PROBLEM TO SOLVE >> Restate each entry below word for word, without skipping any.

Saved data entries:
-----

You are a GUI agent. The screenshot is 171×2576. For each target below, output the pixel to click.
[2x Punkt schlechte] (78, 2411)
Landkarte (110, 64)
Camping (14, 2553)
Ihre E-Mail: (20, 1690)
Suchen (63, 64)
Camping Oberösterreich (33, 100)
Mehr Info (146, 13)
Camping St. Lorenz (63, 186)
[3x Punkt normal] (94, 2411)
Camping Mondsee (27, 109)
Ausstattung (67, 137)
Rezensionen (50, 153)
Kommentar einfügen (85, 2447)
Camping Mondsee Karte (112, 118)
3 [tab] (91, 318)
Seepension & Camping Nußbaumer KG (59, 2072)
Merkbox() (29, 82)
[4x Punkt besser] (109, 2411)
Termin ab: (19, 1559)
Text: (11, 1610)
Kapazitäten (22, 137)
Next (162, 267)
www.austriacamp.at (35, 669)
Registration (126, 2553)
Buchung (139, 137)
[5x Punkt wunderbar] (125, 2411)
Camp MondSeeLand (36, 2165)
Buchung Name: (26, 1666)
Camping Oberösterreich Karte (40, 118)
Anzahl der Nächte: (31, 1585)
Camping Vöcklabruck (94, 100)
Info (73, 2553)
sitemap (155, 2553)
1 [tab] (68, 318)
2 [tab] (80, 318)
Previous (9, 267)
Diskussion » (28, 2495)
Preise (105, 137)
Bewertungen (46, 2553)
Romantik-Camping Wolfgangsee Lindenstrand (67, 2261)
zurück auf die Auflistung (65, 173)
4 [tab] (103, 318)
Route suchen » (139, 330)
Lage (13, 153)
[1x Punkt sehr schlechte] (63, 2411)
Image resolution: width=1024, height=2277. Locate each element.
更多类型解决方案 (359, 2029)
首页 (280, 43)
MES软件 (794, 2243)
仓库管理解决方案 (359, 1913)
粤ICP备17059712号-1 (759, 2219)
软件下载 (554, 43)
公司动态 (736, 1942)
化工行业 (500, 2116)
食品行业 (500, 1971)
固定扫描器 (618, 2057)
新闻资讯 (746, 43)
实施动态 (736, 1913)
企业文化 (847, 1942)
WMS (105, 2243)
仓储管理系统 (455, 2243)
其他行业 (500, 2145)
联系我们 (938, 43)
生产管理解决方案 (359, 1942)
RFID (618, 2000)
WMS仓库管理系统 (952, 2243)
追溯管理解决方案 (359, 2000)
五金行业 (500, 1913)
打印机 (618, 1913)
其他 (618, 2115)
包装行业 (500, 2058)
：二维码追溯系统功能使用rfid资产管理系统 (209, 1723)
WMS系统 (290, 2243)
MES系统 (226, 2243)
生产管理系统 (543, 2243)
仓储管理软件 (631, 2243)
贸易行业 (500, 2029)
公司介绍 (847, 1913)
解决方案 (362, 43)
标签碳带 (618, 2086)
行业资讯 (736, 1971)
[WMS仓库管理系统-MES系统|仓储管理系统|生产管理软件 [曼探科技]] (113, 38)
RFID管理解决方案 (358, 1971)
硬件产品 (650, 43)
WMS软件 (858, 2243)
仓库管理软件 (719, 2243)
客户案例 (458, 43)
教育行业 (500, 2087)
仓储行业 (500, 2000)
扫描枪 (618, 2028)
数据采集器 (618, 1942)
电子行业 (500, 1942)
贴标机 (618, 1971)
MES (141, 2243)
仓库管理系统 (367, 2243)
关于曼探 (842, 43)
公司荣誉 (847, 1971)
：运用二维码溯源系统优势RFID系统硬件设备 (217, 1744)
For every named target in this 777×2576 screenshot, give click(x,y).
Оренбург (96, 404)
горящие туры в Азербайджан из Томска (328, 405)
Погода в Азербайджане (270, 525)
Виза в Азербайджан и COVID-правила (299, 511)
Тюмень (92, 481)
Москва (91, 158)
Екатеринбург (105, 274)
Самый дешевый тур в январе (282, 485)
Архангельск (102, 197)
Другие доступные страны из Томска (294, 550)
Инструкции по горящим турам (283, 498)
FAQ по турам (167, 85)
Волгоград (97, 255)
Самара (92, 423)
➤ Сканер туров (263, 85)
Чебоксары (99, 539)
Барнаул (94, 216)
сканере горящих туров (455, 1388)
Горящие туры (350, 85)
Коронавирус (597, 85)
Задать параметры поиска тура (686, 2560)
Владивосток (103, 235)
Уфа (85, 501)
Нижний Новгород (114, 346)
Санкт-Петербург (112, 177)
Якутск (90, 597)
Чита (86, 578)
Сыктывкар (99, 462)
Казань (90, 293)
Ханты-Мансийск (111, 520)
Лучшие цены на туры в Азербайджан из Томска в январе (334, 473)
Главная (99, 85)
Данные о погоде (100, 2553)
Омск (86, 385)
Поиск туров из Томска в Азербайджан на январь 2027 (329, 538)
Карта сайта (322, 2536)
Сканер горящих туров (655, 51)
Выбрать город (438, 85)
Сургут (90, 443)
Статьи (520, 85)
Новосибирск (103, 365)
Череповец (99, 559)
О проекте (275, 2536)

-----

RESULT FOR THIS EXERCISE >>
You are a GUI agent. The screenshot is 171×2576. For each target below, output the pixel to click.
[2x Punkt schlechte] (78, 2411)
Landkarte (110, 64)
Camping (14, 2553)
Ihre E-Mail: (20, 1690)
Suchen (63, 64)
Camping Oberösterreich (33, 100)
Mehr Info (146, 13)
Camping St. Lorenz (63, 186)
[3x Punkt normal] (94, 2411)
Camping Mondsee (27, 109)
Ausstattung (67, 137)
Rezensionen (50, 153)
Kommentar einfügen (85, 2447)
Camping Mondsee Karte (112, 118)
3 [tab] (91, 318)
Seepension & Camping Nußbaumer KG (59, 2072)
Merkbox() (29, 82)
[4x Punkt besser] (109, 2411)
Termin ab: (19, 1559)
Text: (11, 1610)
Kapazitäten (22, 137)
Next (162, 267)
www.austriacamp.at (35, 669)
Registration (126, 2553)
Buchung (139, 137)
[5x Punkt wunderbar] (125, 2411)
Camp MondSeeLand (36, 2165)
Buchung Name: (26, 1666)
Camping Oberösterreich Karte (40, 118)
Anzahl der Nächte: (31, 1585)
Camping Vöcklabruck (94, 100)
Info (73, 2553)
sitemap (155, 2553)
1 [tab] (68, 318)
2 [tab] (80, 318)
Previous (9, 267)
Diskussion » (28, 2495)
Preise (105, 137)
Bewertungen (46, 2553)
Romantik-Camping Wolfgangsee Lindenstrand (67, 2261)
zurück auf die Auflistung (65, 173)
4 [tab] (103, 318)
Route suchen » (139, 330)
Lage (13, 153)
[1x Punkt sehr schlechte] (63, 2411)
Image resolution: width=1024, height=2277. Locate each element.
更多类型解决方案 (359, 2029)
首页 (280, 43)
MES软件 (794, 2243)
仓库管理解决方案 (359, 1913)
粤ICP备17059712号-1 (759, 2219)
软件下载 (554, 43)
公司动态 (736, 1942)
化工行业 (500, 2116)
食品行业 (500, 1971)
固定扫描器 (618, 2057)
新闻资讯 (746, 43)
实施动态 (736, 1913)
企业文化 (847, 1942)
WMS (105, 2243)
仓储管理系统 (455, 2243)
其他行业 (500, 2145)
联系我们 (938, 43)
生产管理解决方案 (359, 1942)
RFID (618, 2000)
WMS仓库管理系统 (952, 2243)
追溯管理解决方案 (359, 2000)
五金行业 (500, 1913)
打印机 (618, 1913)
其他 (618, 2115)
包装行业 (500, 2058)
：二维码追溯系统功能使用rfid资产管理系统 (209, 1723)
WMS系统 (290, 2243)
MES系统 (226, 2243)
生产管理系统 (543, 2243)
仓储管理软件 (631, 2243)
贸易行业 (500, 2029)
公司介绍 (847, 1913)
解决方案 (362, 43)
标签碳带 (618, 2086)
行业资讯 (736, 1971)
[WMS仓库管理系统-MES系统|仓储管理系统|生产管理软件 [曼探科技]] (113, 38)
RFID管理解决方案 (358, 1971)
硬件产品 (650, 43)
WMS软件 (858, 2243)
仓库管理软件 (719, 2243)
客户案例 (458, 43)
教育行业 (500, 2087)
仓储行业 (500, 2000)
扫描枪 (618, 2028)
数据采集器 (618, 1942)
电子行业 (500, 1942)
贴标机 (618, 1971)
MES (141, 2243)
仓库管理系统 (367, 2243)
关于曼探 (842, 43)
公司荣誉 (847, 1971)
：运用二维码溯源系统优势RFID系统硬件设备 (217, 1744)
For every named target in this 777×2576 screenshot, give click(x,y).
Оренбург (96, 404)
горящие туры в Азербайджан из Томска (328, 405)
Погода в Азербайджане (270, 525)
Виза в Азербайджан и COVID-правила (299, 511)
Тюмень (92, 481)
Москва (91, 158)
Екатеринбург (105, 274)
Самый дешевый тур в январе (282, 485)
Архангельск (102, 197)
Другие доступные страны из Томска (294, 550)
Инструкции по горящим турам (283, 498)
FAQ по турам (167, 85)
Волгоград (97, 255)
Самара (92, 423)
➤ Сканер туров (263, 85)
Чебоксары (99, 539)
Барнаул (94, 216)
сканере горящих туров (455, 1388)
Горящие туры (350, 85)
Коронавирус (597, 85)
Задать параметры поиска тура (686, 2560)
Владивосток (103, 235)
Уфа (85, 501)
Нижний Новгород (114, 346)
Санкт-Петербург (112, 177)
Якутск (90, 597)
Чита (86, 578)
Сыктывкар (99, 462)
Казань (90, 293)
Ханты-Мансийск (111, 520)
Лучшие цены на туры в Азербайджан из Томска в январе (334, 473)
Главная (99, 85)
Данные о погоде (100, 2553)
Омск (86, 385)
Поиск туров из Томска в Азербайджан на январь 2027 (329, 538)
Карта сайта (322, 2536)
Сканер горящих туров (655, 51)
Выбрать город (438, 85)
Сургут (90, 443)
Статьи (520, 85)
Новосибирск (103, 365)
Череповец (99, 559)
О проекте (275, 2536)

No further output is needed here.